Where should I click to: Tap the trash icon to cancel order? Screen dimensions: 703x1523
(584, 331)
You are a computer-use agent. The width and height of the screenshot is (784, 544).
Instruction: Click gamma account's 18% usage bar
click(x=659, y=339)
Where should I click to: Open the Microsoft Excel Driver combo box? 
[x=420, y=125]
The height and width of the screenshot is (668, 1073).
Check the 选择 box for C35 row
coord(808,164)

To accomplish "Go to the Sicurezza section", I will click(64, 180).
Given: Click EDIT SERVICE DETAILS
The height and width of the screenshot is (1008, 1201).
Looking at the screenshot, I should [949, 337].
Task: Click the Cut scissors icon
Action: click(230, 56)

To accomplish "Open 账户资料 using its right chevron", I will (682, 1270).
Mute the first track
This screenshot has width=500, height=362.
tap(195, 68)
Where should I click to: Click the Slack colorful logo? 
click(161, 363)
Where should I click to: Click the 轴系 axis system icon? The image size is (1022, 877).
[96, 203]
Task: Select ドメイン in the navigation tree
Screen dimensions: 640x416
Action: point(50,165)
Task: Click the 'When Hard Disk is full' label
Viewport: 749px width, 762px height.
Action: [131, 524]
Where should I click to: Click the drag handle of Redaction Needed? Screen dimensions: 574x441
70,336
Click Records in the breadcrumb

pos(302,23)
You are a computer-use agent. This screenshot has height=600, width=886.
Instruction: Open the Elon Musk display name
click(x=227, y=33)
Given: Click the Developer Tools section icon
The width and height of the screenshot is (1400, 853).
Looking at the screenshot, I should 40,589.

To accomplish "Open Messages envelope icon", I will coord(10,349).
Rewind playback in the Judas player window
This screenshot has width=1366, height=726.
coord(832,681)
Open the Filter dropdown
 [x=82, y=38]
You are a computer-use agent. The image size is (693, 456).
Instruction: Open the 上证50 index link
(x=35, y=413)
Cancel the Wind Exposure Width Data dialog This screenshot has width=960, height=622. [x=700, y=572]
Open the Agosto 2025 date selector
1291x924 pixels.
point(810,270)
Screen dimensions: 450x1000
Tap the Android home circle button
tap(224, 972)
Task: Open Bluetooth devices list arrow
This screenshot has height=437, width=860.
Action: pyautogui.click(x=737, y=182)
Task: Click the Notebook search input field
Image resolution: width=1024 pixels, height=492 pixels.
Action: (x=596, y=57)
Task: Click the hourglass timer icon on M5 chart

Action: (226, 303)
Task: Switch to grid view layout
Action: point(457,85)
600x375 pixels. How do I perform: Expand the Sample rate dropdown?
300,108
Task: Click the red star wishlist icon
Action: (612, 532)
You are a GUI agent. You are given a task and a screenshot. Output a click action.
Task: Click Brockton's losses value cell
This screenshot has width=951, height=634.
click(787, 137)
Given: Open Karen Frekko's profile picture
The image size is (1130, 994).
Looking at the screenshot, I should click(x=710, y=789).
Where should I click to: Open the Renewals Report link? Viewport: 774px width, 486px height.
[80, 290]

==================================================

Exercise: Nothing but the lines from the one that contains "The image size is (1130, 994)." to the end of the listing should be given again, each exactly as it appears.

Answer section:
The image size is (1130, 994).
Looking at the screenshot, I should click(x=710, y=789).
Where should I click to: Open the Renewals Report link? Viewport: 774px width, 486px height.
[80, 290]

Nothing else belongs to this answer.